Latest development builds on MSPs’ calls for action
SCOTTISH TRADE UNIONISTS in Aviemore passed a motion on Tuesday backing the ‘Homeless Period’ campaign which aims to ensure tampons/sanitary towels are made available to homeless shelters by the Scottish Government.
The motion, which was proposed by the Chartered Society of Physiotherapy in Scotland, also called on the Scottish Government “to undertake a review on the affordability of feminine hygiene products and introduce measures to address the inequality of access to sanitary products for women and girls in Scotland”.
Seconding the motion, Unison’s Kate Ramsden recalled a speech by Thiabitha Kumalo of Zimbabwe Congress of Trade Unions from 10 years ago to a Unison conference when she asked the union for support for Dignity Period, a charity set up by ACTSA to provide sanitary wear for women in Zimbabwe.
Ramsden added: “But it is an ongoing issue not just in the developing world but here in the UK.
“At a time in Scotland when you can get medication for free, why on earth does sanitary wear cost, and cost so much?” Kate Ramsden
“I am just as appalled at the indignity and the health implications of women and girls across the UK – in the sixth richest country in the world – being unable to afford sanitary wear.
“At a time in Scotland when you can get medication for free, why on earth does sanitary wear cost, and cost so much?”
In response to a comment from Scottish Health Secretary Shona Robison when she said that “feminine hygiene is not a health issue”, Ramsden said: “It is most definitely a health issue. What do women and girls do when they can’t afford sanitary wear? Maybe not bark and leaves but most certainly other unsuitable materials, which can result in a risk of serious and sometimes life-threatening infections.”
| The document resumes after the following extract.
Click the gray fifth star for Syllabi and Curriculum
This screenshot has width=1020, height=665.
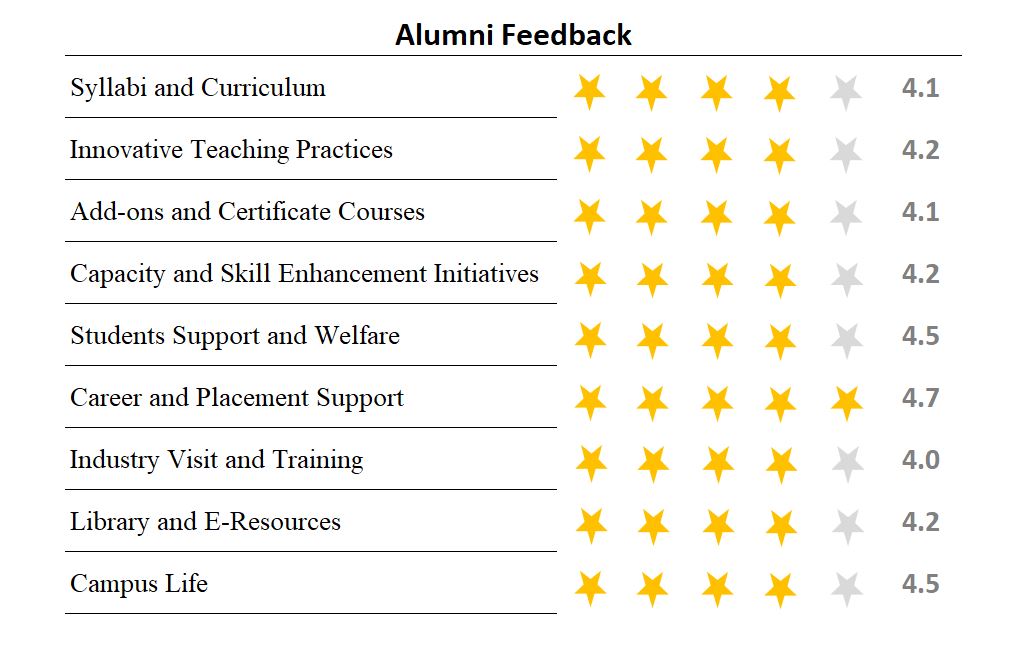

“Shona Robison is simply wrong to say it’s not a health issue because ‘menstruation is normal’.” Kate Ramsden
“Shona Robison is simply wrong to say it’s not a health issue because ‘menstruation is normal’. Yes, it is, but having the wherewithal to deal with it appropriately is entirely income dependent.”
STUC annual congress believes that “access to feminine hygiene products is a health issue. To remain healthy and safe during menstruation, women and girls need adequate access to sanitary towels and related products. Health complications, including risk of infection and toxic shock can result from lack of access to feminine hygiene products.”
Ramsden said: “It should not be about charity. It should not be about dropping off a packet of tampons or sanitary pads at your local food bank every once in a while, though no doubt that would be very welcome meantime.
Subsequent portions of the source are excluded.